Irrésistible jusqu’ici, le Montois visera ce soir une place pour sa deuxième finale nationale de rang. Face à lui, le n° 1 français que le Landais avait battu l’an passé à ce stade de la compétition.

Yannick Dehez rêve de porter la ceinture de champion de France amateurs pour son premier combat professionnel, le 28 février prochain à l’Argenté. Crédit photo Loïc Dequier
Le rendez-vous est pris. Le samedi 28 février prochain, Yannick Dehez mettra les gants pour disputer son premier combat professionnel. Le super léger montois aura le privilège d'effectuer son baptême du feu devant son public, dans la salle de l'Argenté de Mont-de-Marsan, à l'occasion de la demi-finale du Tournoi de France. Une première qui aurait encore plus d'allure si à cette occasion le puncheur du Stade Montois arborait la ceinture de champion de France senior amateurs. « C'est clair que ce serait un énorme bonus », confirme son père et entraîneur, Christophe Dehez. « Il est champion de France cadet et junior. Il ne lui manque que ce titre-là ! » On se souvient que la saison dernière le gamin de la Midouze avait trébuché sur la dernière marche menant au titre suprême : un gaillard d'1,85 m et de 26 ans du nom d'Hassam Amzile, sept ans d'expérience de plus que lui. Un échec qui n'a fait que renforcer sa détermination. « C'était ma première finale, mais pas la dernière », assurait-il à l'époque au sortir de sa défaite aux points.
« Un sérieux client »
Le vice-champion de France amateurs 2014 est en passe de tenir parole. Mais pour s'ouvrir les portes d'une deuxième finale nationale consécutive, le jeune montois de 20 ans devra sortir victorieux de son duel avec le Roubaisien Abdel-Malik Ladjali, un puissant droitier de 23 ans, déjà titré en 2013. Une référence dans le landernau du noble art hexagonal et continental (il fut médaillé de bronze au championnat d'Europe il y a deux ans en super légers) que Yannick Dehez avait méthodiquement détruit l'an passé au même stade de la compétition. Membre de l'équipe de France et actuel numéro 1 français, pressenti pour être du voyage à Rio dans un an, le Nordiste n'en demeure pas moins « un sérieux client », souligne l'entraîneur, avant d'enchaîner dans un élan de confiance : « Mais Yannick va le battre. Il est prêt ». Il faut dire que tous les indicateurs sont au vert pour le poids léger montois, auteur jusqu'ici d'un parcours sans faute plus que prometteur. Il a tout gagné. Surclassant chacun de ses adversaires. Souvent avant la limite. À l'image de son quart de finale remporté sur K.-O. au 3e round. Un cheminement plus long que prévu malgré tout. « En tant que finaliste de la dernière édition, il aurait dû être exempté de phases qualificatives et rentrer directement en quarts, mais bon, allez savoir pourquoi, il a dû repartir de zéro », s'étonne son père.

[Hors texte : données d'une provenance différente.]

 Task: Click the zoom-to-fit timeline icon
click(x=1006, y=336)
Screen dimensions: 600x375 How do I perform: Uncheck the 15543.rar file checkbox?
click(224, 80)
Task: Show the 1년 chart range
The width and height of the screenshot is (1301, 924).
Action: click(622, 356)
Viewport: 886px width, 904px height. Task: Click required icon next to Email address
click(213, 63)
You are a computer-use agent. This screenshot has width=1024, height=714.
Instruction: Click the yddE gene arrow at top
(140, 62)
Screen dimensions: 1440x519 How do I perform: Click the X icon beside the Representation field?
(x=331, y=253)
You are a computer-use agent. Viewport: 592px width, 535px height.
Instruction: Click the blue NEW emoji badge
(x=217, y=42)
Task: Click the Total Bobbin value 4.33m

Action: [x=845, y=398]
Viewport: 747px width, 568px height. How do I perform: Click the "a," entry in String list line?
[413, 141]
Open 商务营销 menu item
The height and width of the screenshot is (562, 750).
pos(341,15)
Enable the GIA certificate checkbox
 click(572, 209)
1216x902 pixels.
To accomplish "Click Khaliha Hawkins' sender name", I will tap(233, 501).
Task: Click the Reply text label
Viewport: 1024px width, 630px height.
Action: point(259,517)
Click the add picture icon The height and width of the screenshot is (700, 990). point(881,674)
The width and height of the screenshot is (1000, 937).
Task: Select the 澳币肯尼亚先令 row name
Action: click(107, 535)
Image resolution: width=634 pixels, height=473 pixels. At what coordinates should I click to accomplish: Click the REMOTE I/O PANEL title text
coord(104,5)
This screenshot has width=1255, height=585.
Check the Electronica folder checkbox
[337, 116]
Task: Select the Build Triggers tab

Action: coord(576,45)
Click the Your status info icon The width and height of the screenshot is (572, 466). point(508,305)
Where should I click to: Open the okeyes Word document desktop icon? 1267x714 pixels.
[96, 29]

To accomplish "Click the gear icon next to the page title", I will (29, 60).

Physiquement « très bien »
Ce soir en Gironde Yannick Dehez livrera son onzième combat d'affilée. Un mal pour un bien selon son entraîneur. « Le point positif c'est qu'il est en jambes et qu'au fil des combats, il est monté en puissance et a emmagasiné un maximum de confiance. » Suffisant pour l'affubler du statut de favori ? « Physiquement, il est très bien. Cette année, il n'a même pas galéré pour être au poids (moins de 64 kg), il est moins fatigué », détaille Christophe Dehez. « Mentalement, il a mûri, et techniquement, il s'est perfectionné. Le travail effectué à l'entraînement avec Samir Ziani (le Villeneuvois, champion du monde WBC, NDLR) a été bénéfique, et il est surtout surmotivé » à l'idée de rouler sa boxe jusqu'au titre. Autant dire que Ladjali devra envoyer du lourd pour ruiner les espoirs de Yannick Dehez d'une éventuelle revanche sur Hassan Amzile, lequel dans le même temps à Fréjus, tentera de prendre le meilleur sur Philippe Delarue.